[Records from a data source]
....

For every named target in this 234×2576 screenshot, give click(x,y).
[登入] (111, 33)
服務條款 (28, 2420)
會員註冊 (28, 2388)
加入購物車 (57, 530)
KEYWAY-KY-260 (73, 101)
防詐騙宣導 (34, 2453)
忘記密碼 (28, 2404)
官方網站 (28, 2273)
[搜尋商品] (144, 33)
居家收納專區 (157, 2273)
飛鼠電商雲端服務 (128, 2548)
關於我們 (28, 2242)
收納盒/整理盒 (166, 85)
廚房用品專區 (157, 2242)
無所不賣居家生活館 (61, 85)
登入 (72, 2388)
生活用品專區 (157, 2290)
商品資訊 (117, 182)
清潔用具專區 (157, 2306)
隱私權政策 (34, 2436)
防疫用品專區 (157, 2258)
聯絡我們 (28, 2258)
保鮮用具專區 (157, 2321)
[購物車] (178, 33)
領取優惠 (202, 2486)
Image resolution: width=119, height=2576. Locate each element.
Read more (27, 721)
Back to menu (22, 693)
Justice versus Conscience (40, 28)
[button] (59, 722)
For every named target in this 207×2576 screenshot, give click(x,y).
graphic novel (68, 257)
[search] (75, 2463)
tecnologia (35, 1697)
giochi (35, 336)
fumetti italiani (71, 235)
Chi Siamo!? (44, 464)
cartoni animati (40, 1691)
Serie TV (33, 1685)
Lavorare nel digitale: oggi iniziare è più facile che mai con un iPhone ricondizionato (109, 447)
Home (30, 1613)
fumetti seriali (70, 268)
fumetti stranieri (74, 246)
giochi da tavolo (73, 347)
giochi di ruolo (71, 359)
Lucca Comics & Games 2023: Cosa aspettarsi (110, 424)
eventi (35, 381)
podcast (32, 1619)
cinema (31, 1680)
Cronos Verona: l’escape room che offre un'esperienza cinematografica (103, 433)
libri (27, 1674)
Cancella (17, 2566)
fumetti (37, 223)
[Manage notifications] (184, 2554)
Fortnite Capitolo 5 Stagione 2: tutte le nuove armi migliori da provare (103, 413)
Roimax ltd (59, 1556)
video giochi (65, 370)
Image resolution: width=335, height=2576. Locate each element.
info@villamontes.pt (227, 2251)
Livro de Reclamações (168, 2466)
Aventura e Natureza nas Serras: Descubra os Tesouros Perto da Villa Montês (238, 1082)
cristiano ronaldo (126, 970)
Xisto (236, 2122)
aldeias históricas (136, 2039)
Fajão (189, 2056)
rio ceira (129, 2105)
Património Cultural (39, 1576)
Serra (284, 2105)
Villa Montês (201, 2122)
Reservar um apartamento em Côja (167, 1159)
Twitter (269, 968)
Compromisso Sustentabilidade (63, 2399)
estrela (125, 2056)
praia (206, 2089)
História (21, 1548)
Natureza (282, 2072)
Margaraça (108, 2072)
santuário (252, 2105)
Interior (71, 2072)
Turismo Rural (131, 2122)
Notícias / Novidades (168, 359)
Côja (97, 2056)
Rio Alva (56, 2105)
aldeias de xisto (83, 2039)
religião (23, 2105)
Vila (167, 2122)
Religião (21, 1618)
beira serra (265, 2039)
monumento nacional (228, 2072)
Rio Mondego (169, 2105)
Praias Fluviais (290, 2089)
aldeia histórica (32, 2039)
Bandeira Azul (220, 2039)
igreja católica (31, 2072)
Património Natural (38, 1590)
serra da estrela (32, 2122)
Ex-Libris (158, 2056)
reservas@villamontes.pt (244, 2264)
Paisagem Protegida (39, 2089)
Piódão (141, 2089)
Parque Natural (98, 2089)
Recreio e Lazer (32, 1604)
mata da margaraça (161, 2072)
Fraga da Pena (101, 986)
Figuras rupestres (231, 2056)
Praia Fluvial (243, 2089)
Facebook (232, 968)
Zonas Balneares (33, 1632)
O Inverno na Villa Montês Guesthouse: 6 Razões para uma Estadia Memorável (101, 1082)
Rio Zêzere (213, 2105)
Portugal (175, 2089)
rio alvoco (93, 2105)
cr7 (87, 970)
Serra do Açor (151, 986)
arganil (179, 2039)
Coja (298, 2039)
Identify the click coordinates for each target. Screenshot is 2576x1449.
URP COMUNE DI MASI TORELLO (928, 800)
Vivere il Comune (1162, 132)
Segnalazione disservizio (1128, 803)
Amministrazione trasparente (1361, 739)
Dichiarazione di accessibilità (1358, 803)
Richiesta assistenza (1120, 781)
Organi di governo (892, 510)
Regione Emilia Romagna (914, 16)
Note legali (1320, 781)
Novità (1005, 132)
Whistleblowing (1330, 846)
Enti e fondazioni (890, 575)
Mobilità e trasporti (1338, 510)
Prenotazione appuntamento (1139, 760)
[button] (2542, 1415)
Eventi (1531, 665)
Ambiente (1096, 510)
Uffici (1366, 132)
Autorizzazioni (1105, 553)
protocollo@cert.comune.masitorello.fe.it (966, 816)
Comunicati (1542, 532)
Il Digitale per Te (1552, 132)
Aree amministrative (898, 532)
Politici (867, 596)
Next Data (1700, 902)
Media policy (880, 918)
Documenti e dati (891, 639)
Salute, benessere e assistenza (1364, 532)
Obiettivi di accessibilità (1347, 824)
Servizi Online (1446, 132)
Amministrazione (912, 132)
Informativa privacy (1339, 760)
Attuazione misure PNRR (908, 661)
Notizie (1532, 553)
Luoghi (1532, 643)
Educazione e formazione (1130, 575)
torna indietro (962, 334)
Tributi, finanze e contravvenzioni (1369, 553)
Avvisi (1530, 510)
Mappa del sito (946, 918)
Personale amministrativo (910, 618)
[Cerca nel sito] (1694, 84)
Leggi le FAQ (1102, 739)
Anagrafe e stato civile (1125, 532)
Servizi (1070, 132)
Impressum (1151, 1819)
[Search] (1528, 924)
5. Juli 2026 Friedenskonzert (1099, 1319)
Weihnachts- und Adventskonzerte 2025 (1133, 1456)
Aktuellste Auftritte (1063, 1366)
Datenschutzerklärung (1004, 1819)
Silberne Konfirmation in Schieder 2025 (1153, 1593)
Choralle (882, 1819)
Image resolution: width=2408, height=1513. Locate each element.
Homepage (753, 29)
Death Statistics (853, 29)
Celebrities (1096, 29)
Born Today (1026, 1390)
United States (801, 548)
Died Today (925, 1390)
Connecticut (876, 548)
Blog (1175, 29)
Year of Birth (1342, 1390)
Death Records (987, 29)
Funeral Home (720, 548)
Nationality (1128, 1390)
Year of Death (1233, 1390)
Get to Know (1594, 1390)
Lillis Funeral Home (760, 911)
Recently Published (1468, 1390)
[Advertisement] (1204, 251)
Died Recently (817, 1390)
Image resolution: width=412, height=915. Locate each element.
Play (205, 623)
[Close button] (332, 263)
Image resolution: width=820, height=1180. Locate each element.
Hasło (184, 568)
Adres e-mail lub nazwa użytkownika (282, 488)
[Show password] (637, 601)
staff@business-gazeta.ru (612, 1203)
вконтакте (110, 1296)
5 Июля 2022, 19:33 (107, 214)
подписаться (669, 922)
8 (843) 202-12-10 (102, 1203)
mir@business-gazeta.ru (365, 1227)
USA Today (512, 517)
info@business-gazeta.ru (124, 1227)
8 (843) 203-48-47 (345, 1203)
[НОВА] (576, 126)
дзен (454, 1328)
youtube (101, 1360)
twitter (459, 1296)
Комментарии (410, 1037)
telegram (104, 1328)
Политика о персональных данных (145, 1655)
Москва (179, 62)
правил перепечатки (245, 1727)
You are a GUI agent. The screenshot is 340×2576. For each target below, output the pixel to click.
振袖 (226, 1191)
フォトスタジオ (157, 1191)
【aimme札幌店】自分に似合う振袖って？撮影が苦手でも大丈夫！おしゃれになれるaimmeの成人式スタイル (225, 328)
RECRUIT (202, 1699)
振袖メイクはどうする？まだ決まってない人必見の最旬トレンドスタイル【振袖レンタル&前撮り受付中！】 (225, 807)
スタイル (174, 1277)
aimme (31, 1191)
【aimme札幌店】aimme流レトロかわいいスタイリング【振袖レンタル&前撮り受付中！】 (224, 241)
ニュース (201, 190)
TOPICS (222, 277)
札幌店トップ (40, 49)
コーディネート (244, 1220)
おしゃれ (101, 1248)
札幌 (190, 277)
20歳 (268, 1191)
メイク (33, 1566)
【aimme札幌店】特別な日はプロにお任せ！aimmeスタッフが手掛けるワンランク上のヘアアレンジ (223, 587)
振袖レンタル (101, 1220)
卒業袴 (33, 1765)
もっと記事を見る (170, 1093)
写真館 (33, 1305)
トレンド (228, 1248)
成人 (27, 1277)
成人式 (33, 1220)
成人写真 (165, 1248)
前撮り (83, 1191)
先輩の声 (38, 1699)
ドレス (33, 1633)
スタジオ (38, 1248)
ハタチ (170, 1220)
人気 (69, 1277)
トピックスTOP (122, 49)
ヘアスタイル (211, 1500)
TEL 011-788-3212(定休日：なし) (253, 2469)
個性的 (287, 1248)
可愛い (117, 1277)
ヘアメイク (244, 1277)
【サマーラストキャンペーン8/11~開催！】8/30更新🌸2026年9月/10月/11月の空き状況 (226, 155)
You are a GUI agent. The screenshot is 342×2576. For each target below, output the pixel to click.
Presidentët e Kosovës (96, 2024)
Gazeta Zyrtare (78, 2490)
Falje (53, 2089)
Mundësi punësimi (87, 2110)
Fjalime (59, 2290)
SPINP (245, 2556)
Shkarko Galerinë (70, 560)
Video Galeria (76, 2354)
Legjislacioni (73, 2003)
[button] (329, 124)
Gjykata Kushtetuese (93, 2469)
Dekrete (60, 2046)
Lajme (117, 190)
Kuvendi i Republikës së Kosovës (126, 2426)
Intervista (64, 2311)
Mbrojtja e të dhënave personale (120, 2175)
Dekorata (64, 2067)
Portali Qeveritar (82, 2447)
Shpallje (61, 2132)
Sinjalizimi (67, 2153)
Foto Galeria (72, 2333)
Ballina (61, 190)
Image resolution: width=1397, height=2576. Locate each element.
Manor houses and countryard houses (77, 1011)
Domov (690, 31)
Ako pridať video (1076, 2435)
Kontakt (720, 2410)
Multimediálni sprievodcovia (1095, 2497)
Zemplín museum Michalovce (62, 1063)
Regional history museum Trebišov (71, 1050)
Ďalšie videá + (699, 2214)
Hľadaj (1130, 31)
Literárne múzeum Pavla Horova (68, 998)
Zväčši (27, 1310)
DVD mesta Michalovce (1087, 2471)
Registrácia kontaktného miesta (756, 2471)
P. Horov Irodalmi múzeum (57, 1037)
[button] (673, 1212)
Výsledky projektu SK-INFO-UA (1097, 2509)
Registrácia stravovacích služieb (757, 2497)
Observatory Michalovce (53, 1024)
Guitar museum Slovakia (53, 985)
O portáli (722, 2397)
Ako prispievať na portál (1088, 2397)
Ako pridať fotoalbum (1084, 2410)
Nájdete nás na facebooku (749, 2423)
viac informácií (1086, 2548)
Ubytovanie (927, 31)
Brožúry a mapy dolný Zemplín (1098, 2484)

....

WHAT YOU HAVE TO DO: Of the entries listed above, reproduce only the lines starting at the line containing "O Inverno na" and ending at the line containing "Identify the click". Include both, exactly as they stand.

TASK SOLUTION:
O Inverno na Villa Montês Guesthouse: 6 Razões para uma Estadia Memorável (101, 1082)
Rio Zêzere (213, 2105)
Portugal (175, 2089)
rio alvoco (93, 2105)
cr7 (87, 970)
Serra do Açor (151, 986)
arganil (179, 2039)
Coja (298, 2039)
Identify the click coordinates for each target. Screenshot is 2576x1449.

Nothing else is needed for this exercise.